Così la Corte europea “salvò” dal Csm il giudice massone
La Cedu interpretò la sanzione del Consiglio superiore della magistratura come un’ingerenza illegittima
I fratelli del Grande Oriente
d’Italia non devono temere ( ancora) nulla: nessuna irruzione della
Guardia di Finanza nelle logge calabresi e siciliane è stata ordinata
dalla Commissione parlamentare antimafia. La faccenda ha a che fare con
la richiesta della stessa di acquisire gli elenchi degli iscritti alle
logge delle due regioni per incrociarli con le inchieste antimafia, in
particolare quelle per rintracciare il latitante Matteo Messina Denaro, e
scoprire se, tra i massoni, vi sia qualche “santista”, ovvero un
fratello con l’affiliazione alla ‘ ndrangheta o alla mafia.
Richiesta che alla Bindi era parsa urgente in virtù di
alcuni elementi emersi dall’inchiesta “Mammasantissima”, condotta dalla
Dda di Reggio Calabria, dalla quale sono emersi punti di contatto tra
clan e massoneria. Ma alla chiusura delle indagini, su 72 indagati
soltanto uno – prontamente sospeso – è risultato iscritto ad una loggia
massonica. Nei giorni scorsi, il Gran Maestro del Goi Stefano Bisi è
stato ascoltato da Rosy Bindi, alla quale ha ribadito che non consegnerà
gli elenchi, pur rimanendo disponibile a collaborare con l’autorità
giudiziaria e con la Commissione antimafia. Che, nei prossimi giorni,
continuerà ad approfondire i rapporti tra mafia e massoneria, ascoltando
i Gran Maestri di altre confessioni massoniche.
A smentire
l’acquisizione coatta degli elenchi è stata la stessa Bindi, ieri a
Milano per la presentazione del primo corso di dottorato di ricerca in
Studi sulla criminalità organizzata: la Commissione, ha spiegato, «non
ha assunto ulteriori determinazioni salvo quella già presa nell’ufficio
di presidenza dell’ 11 gennaio di ascoltare i Gran Maestri di altre
obbedienze massoniche». La proposta di spedire le fiamme gialle era
stata invece avanzata da alcuni membri della Commissione del M5S e, per
il momento, rimane soltanto un’idea.
Ma il punto ancora da chiarire è se sia un diritto o
meno della Commissione pretendere gli elenchi. Una questione che si lega
alla libertà di associazione da un lato e alla legge sulla privacy
dall’altro, invocata da Bisi nel suo rifiuto a consegnare gli elenchi,
preoccupato di una campagna persecutoria a danno dei massoni.
A
garantire la libertà di far parte di una loggia è stata, nel 1997, la
Corte europea dei diritti dell’uomo di Strasburgo. Allora al centro
della polemica c’era addirittura un magistrato, categoria delicata per
la quale era stato sollevato un dubbio circa la compatibilità con
l’affiliazione a logge massoniche.
La Cedu, però, perfino – verrebbe da
dire – per loro ha ribadito la libertà di associazione, condannando
l’Italia a risarcire il magistrato, sanzionato dal Csm. Per la Cedu, il
Csm ha violato l’articolo 11 della Convenzione europea dei diritti
dell’uomo, ovvero la libertà di riunione e di associazione,
interpretando la sanzione comminata dal Csm come un’ingerenza
illegittima nelle libertà del magistrato.

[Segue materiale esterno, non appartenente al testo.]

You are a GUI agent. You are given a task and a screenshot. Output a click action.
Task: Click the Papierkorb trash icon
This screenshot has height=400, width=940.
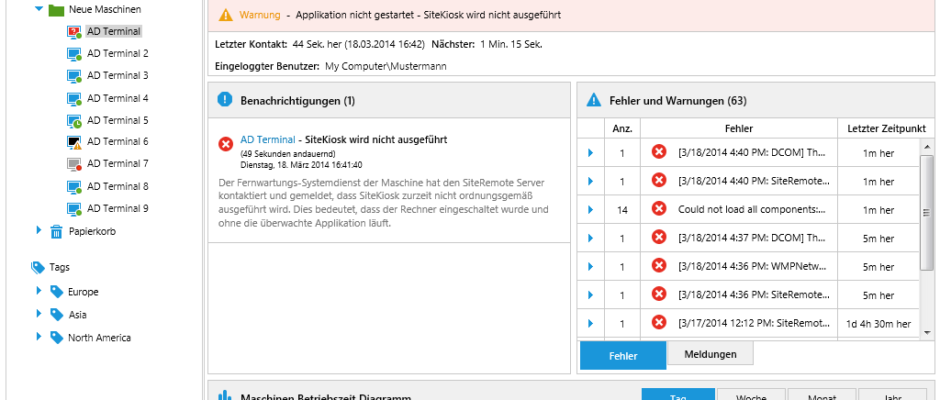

Insomma, l’esercizio delle
funzioni giudiziarie, afferma la Corte, non è incompatibile con
l’affiliazione alla massoneria, nella misura in cui questa non è
un’associazione segreta. Il caso risale al 1993, quando l’allora
ministro di Grazia e Giustizia promosse un’azione disciplinare nei
confronti di Angelo Massimo Maestri, all’epoca giudice al tribunale di
La Spezia. Maestri si era iscritto al Goi nel 1981, affiliazione rimasta
attiva fino al 1993, pochi mesi prima del provvedimento disciplinare.
Un’affiliazione che per il Csm avrebbe menomato la sua credibilità di
magistrato e il prestigio dell’ordine giudiziario nel suo complesso. Nel
1995, il Csm censurò il comportamento di Maestri, evidenziando
l’esistenza di un conflitto fra l’affiliazione alla massoneria e
l’appartenenza alla magistratura.
A preoccupare il Csm era lo scandalo
della loggia P2, che portò alla promulgazione della legge Spadolini, che
vietò, di fatto, le associazioni segrete. Una sanzione confermata anche
dalla Cassazione e che spinse Maestri a presentare ricorso alla Cedu.
Per la Corte europea, però, la giustizia italiana aveva limitato la
libertà di associazione. Una sentenza che sembra dare ragione a Bisi.